The Software Development Edge: Getting It Out the Door
I have on occasion claimed that I can build the perfect product. Just don’t ask me to ever ship it.
As soon as you require that I ship a product on a given date, I can guarantee you that the product will be imperfect. It will disappoint someone along some dimension. It will lack some feature, exhibit some annoying minor bug, or will lack some piece of documentation. No doubt there will be rough edges in its user interface. If only we had more time...
This is not a phenomenon unique to software products. A shipped product is always a compromise between the product we would ideally like to ship—the one that approaches perfection—and the one we really need to ship because we must begin generating revenue. And sometimes, believe it or not, the product we ship is good enough, even though it represents a compromise. The test is whether or not it serves the greatest good for the greatest number.
Consider an update release of an existing product, one that will add some new features and fix many annoying defects resulting from the previous compromised release. You can work on this update as long as you like; the longer you take, the more features you can add and the more bugs you can fix. But here’s another way to look at it: The longer you wait to ship that update release, the longer your existing customers will have to live with the bugs in the version they are currently using. So the tradeoff becomes this: Is it better to ship 50 bug fixes today, or 55 in another two weeks? If you have thousands of customers who are suffering with Bug #29 on the list every day, I think I can make a pretty good argument for shipping yesterday.

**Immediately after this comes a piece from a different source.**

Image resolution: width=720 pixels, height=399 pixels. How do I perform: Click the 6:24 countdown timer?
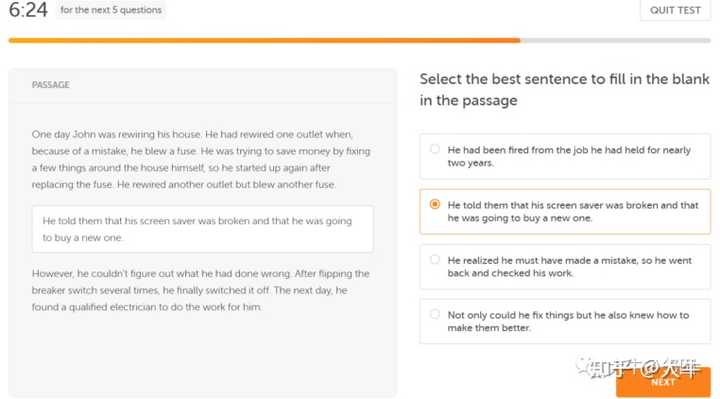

Once you realize that shipping the product is not only part of your job but in fact the critical step—Bob Bond1 would call it "running it through the tape"—you need to consider exactly what is required to go from some assemblage of working bits to a package that you can put on the loading dock or, alternatively, some set of files that you can stage on your download server. You need to consider testing, installation, documentation, preparing the support organization, and many, many other details. Like the death from a thousand cuts, getting this all right can be extremely painful the first hundred or so times you do it. It is one of those exercises that require method and persistence, and extremely meticulous follow-up.
The purpose of this chapter is not to bludgeon you to death with the obvious. What I focus on in this chapter is a small subset of the problem: How do we "close out" development of the software so that we can ship the product? When we are on "final approach" to shipping the product, what changes? The answer is this: If you have been doing it right, the change is imperceptible. If you have neglected thinking about this problem all along, then you will suffer large, severe, and disruptive change at the end, and your ability to ship will be endangered.
If You Build It, They Will Come2
In the world of software products, there are successes and failures, determined by the free market system. We must, of course, add to the list of failures those projects whose products never see the light of day—the ones that are worked on for various lengths of time but never ship. As obvious as it sounds, you cannot be successful unless you meet the precursor of shipping your product.
As you cannot ship what you cannot build, actually putting together the pieces becomes critical. Intrinsic in this is the concept of a repeatable build process. You will build the product over and over again, until one of your candidate releases passes muster and you let it out the door. I now confront the issues involved in creating such a repeatable build process for your product.